┌──

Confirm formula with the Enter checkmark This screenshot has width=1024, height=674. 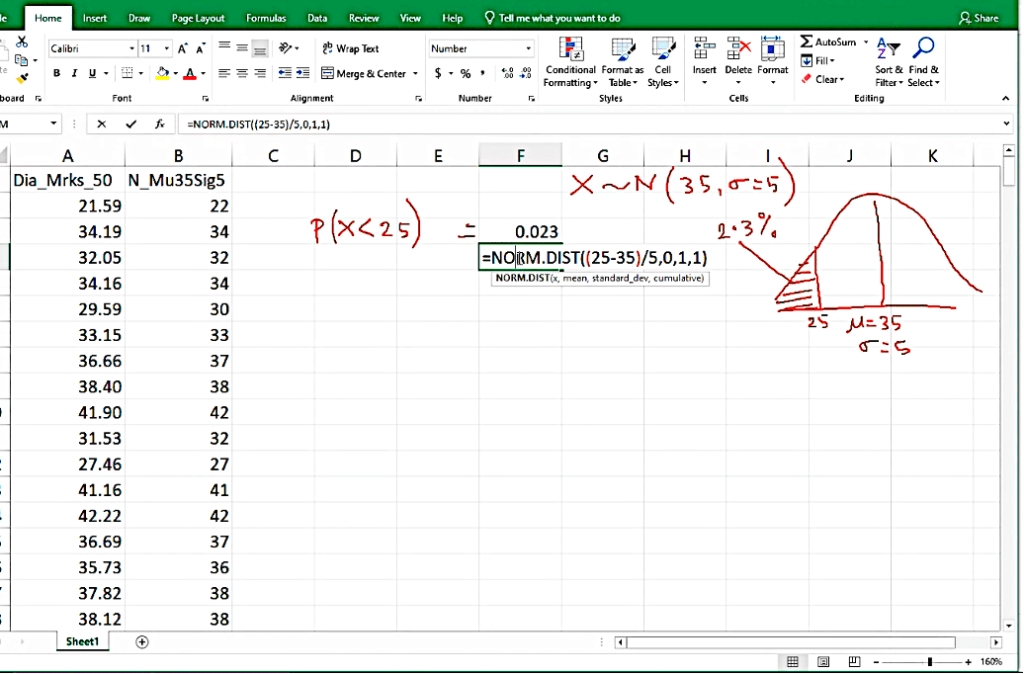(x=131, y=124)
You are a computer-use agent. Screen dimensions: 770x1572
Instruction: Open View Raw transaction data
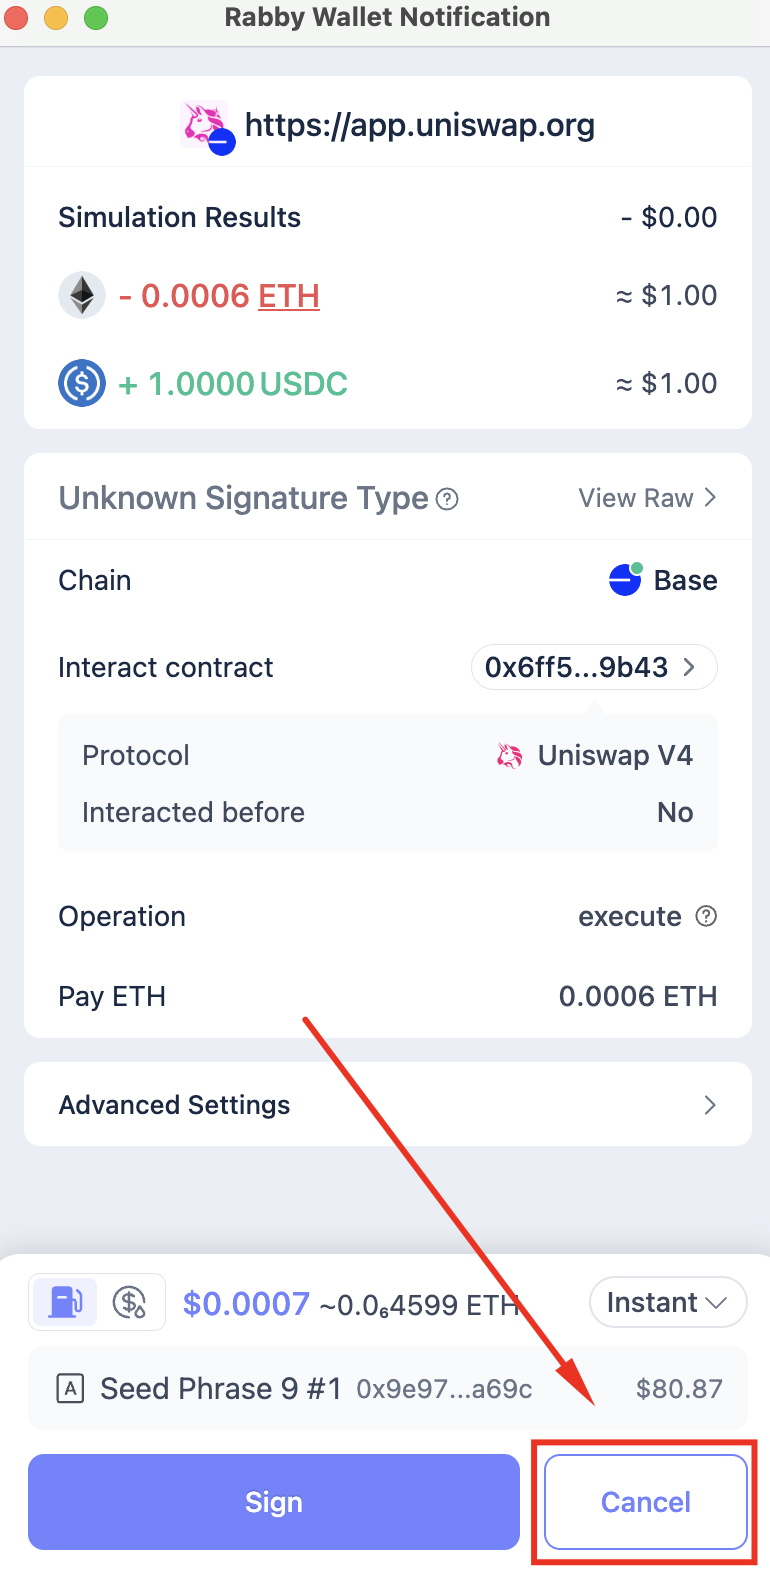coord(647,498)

└──
┌──

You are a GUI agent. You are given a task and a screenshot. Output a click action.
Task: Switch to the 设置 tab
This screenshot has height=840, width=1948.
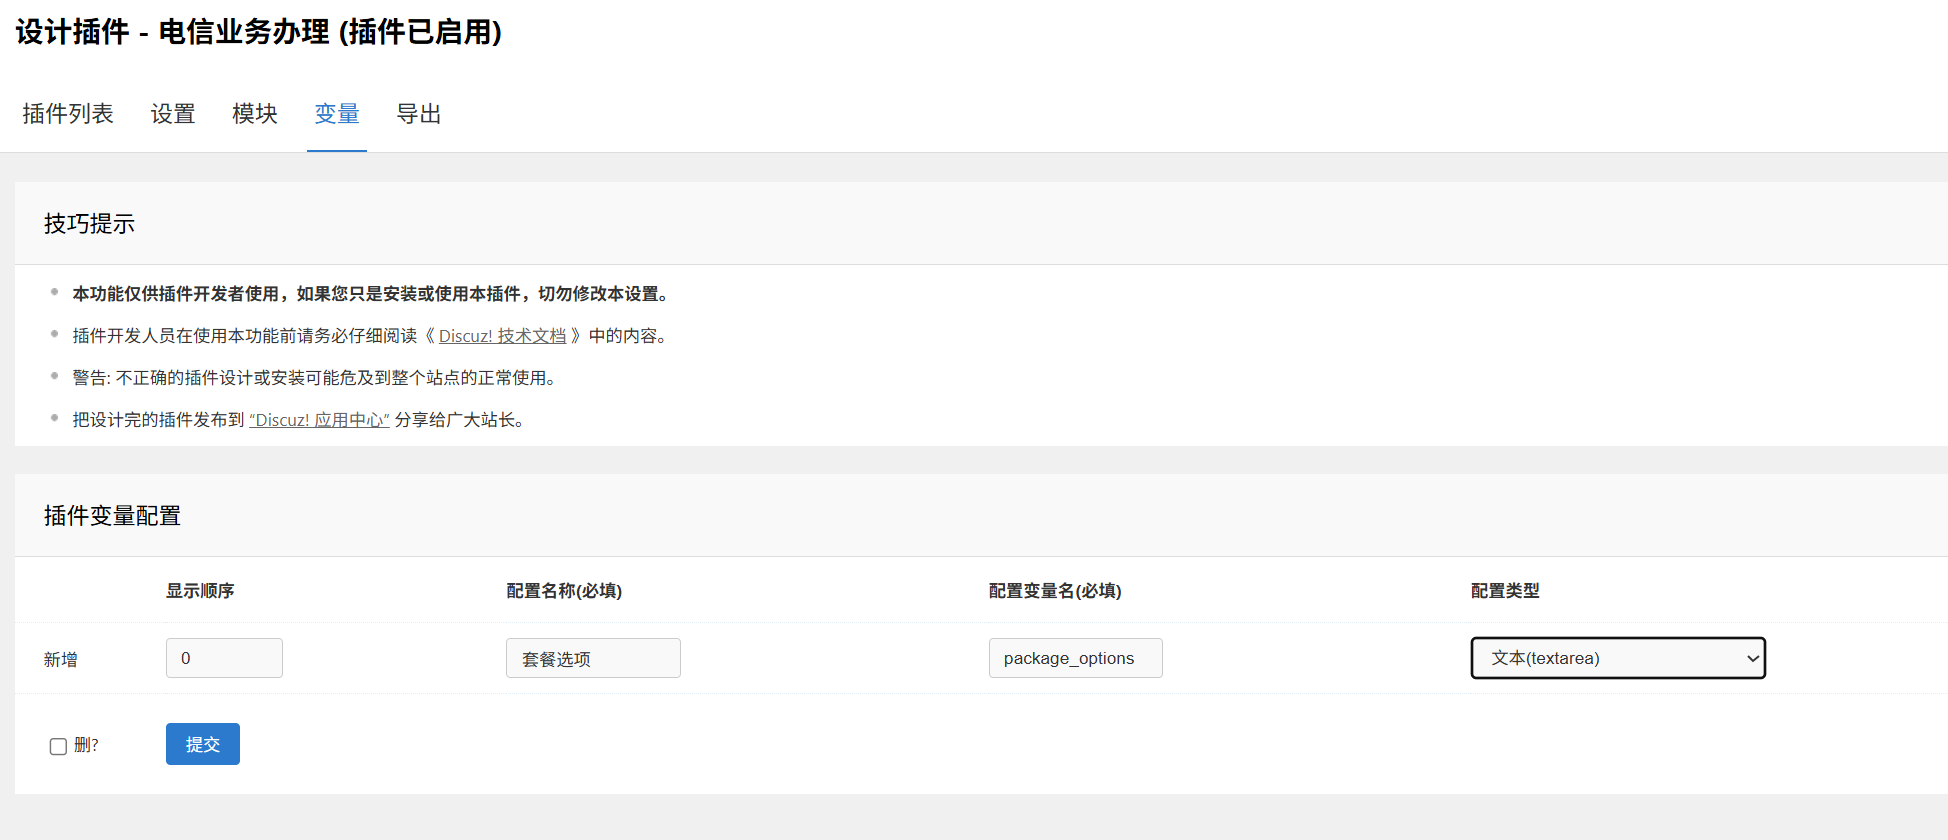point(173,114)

└──
┌──

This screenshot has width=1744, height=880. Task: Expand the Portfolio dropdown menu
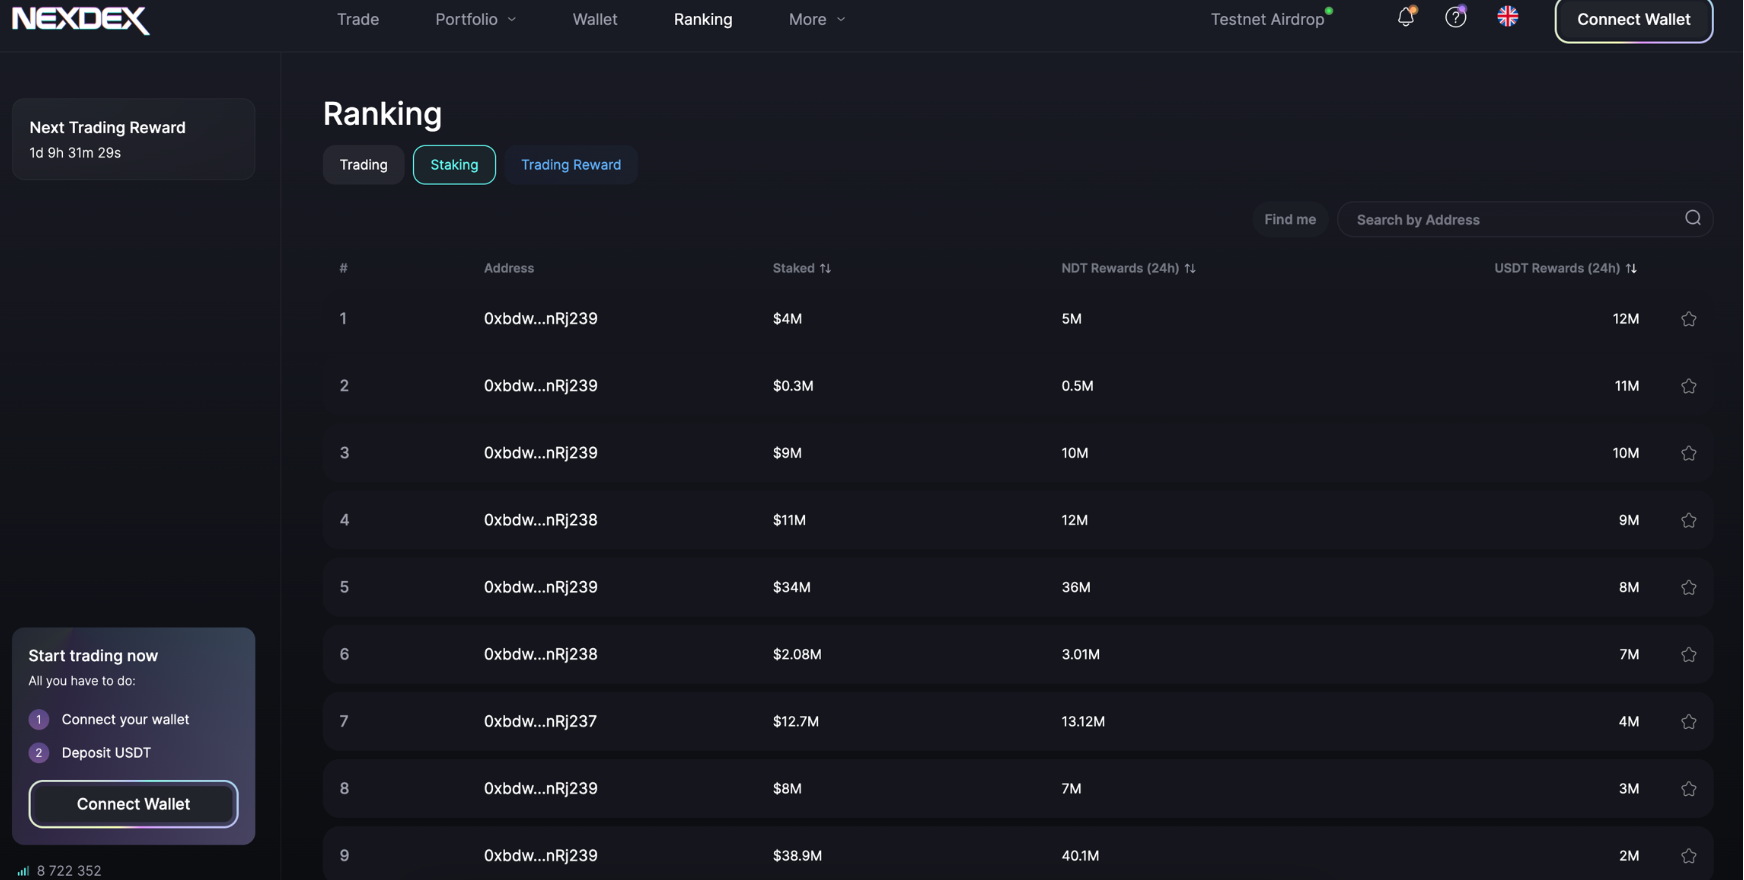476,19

└──

**Work to be completed**
Take every line in the preceding listing that contains "agent" and copy it.

**Solution to this task**
You are a computer-use agent. Screen dimensions: 770x1572
You are a GUI agent. You are given a task and a screenshot. Output a click action.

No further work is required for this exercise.